◆ **What this task involves**:
Leave out the pictures and reproduce all of the data exactly.

◆ **Records for this task**:
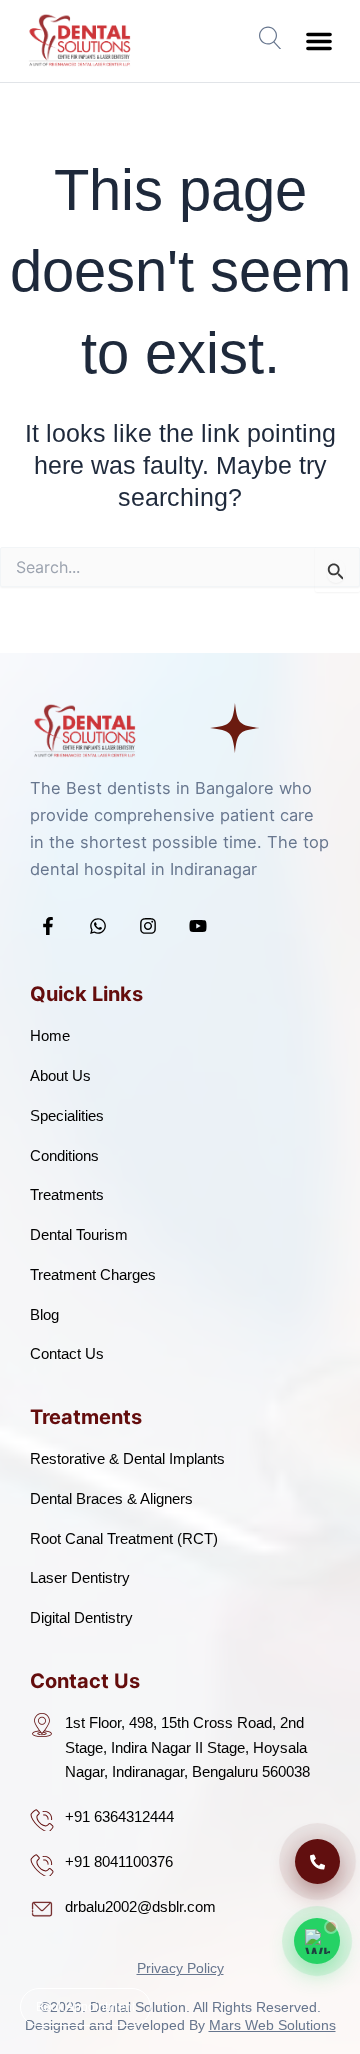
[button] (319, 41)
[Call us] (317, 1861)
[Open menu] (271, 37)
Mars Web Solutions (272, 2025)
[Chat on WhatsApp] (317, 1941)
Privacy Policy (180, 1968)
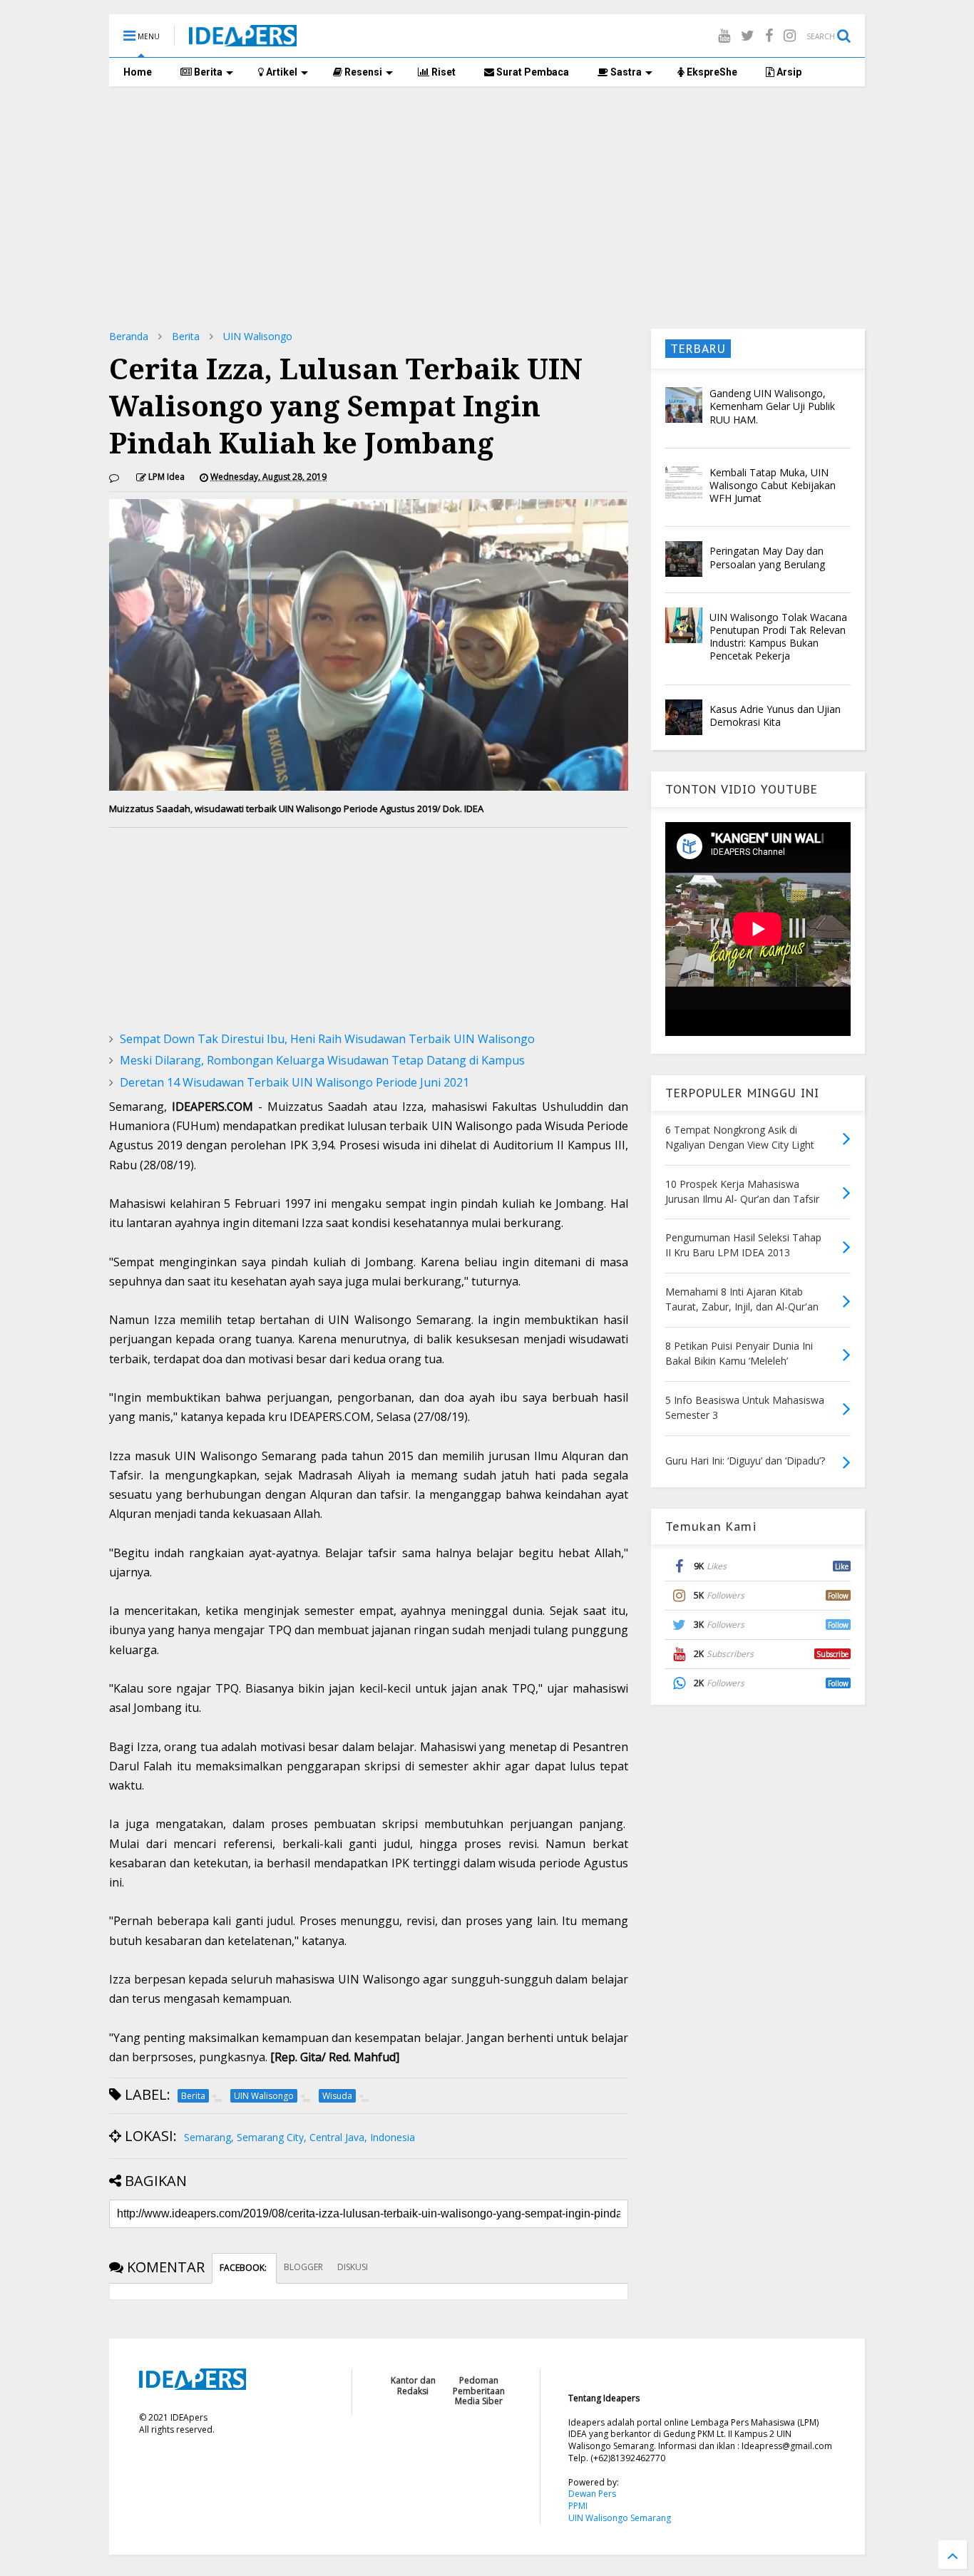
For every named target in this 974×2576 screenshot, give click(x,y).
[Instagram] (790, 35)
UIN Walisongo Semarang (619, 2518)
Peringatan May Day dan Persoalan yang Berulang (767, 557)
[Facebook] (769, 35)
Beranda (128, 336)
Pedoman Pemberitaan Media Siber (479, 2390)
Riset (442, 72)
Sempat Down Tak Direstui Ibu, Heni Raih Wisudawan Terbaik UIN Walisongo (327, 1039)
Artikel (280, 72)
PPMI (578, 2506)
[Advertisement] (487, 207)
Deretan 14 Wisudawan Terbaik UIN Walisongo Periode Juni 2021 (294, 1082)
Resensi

◆ **Solved problem**:
[button] (319, 41)
[Call us] (317, 1861)
[Open menu] (271, 37)
Mars Web Solutions (272, 2025)
[Chat on WhatsApp] (317, 1941)
Privacy Policy (180, 1968)
For every named target in this 974×2576 screenshot, give click(x,y).
[Instagram] (790, 35)
UIN Walisongo Semarang (619, 2518)
Peringatan May Day dan Persoalan yang Berulang (767, 557)
[Facebook] (769, 35)
Beranda (128, 336)
Pedoman Pemberitaan Media Siber (479, 2390)
Riset (442, 72)
Sempat Down Tak Direstui Ibu, Heni Raih Wisudawan Terbaik UIN Walisongo (327, 1039)
Artikel (280, 72)
PPMI (578, 2506)
[Advertisement] (487, 207)
Deretan 14 Wisudawan Terbaik UIN Walisongo Periode Juni 2021 (294, 1082)
Resensi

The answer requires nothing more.